**Task directions**.
The data below needs to be returned exactly, line for line.

**Source material**.
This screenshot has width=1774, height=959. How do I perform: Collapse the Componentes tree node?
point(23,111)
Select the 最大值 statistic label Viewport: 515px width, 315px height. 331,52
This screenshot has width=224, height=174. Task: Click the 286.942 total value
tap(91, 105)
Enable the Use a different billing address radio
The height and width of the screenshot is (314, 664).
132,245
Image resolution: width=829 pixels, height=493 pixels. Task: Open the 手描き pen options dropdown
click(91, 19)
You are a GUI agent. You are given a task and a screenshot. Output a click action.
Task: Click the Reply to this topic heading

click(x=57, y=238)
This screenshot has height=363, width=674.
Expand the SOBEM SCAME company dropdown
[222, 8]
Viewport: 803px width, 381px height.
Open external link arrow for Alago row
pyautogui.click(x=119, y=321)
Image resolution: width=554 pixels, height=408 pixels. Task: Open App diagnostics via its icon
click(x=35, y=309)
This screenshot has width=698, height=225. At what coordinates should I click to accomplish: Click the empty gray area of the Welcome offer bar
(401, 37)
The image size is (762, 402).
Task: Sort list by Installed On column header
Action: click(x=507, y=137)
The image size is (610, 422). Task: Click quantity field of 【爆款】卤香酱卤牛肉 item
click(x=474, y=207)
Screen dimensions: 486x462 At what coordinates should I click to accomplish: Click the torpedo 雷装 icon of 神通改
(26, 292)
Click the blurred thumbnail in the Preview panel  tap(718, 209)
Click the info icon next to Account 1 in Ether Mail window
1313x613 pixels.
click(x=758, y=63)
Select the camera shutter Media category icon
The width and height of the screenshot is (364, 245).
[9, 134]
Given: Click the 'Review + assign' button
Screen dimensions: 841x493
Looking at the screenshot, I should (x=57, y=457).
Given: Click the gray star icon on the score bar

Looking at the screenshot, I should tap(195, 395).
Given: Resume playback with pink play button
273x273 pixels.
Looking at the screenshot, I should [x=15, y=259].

**Written solution**.
This screenshot has width=1774, height=959. How do I perform: Collapse the Componentes tree node?
point(23,111)
Select the 最大值 statistic label Viewport: 515px width, 315px height. 331,52
This screenshot has width=224, height=174. Task: Click the 286.942 total value
tap(91, 105)
Enable the Use a different billing address radio
The height and width of the screenshot is (314, 664).
132,245
Image resolution: width=829 pixels, height=493 pixels. Task: Open the 手描き pen options dropdown
click(91, 19)
You are a GUI agent. You are given a task and a screenshot. Output a click action.
Task: Click the Reply to this topic heading

click(x=57, y=238)
This screenshot has height=363, width=674.
Expand the SOBEM SCAME company dropdown
[222, 8]
Viewport: 803px width, 381px height.
Open external link arrow for Alago row
pyautogui.click(x=119, y=321)
Image resolution: width=554 pixels, height=408 pixels. Task: Open App diagnostics via its icon
click(x=35, y=309)
This screenshot has width=698, height=225. At what coordinates should I click to accomplish: Click the empty gray area of the Welcome offer bar
(401, 37)
The image size is (762, 402).
Task: Sort list by Installed On column header
Action: click(x=507, y=137)
The image size is (610, 422). Task: Click quantity field of 【爆款】卤香酱卤牛肉 item
click(x=474, y=207)
Screen dimensions: 486x462 At what coordinates should I click to accomplish: Click the torpedo 雷装 icon of 神通改
(26, 292)
Click the blurred thumbnail in the Preview panel  tap(718, 209)
Click the info icon next to Account 1 in Ether Mail window
1313x613 pixels.
click(x=758, y=63)
Select the camera shutter Media category icon
The width and height of the screenshot is (364, 245).
[9, 134]
Given: Click the 'Review + assign' button
Screen dimensions: 841x493
Looking at the screenshot, I should (x=57, y=457).
Given: Click the gray star icon on the score bar

Looking at the screenshot, I should tap(195, 395).
Given: Resume playback with pink play button
273x273 pixels.
Looking at the screenshot, I should [x=15, y=259].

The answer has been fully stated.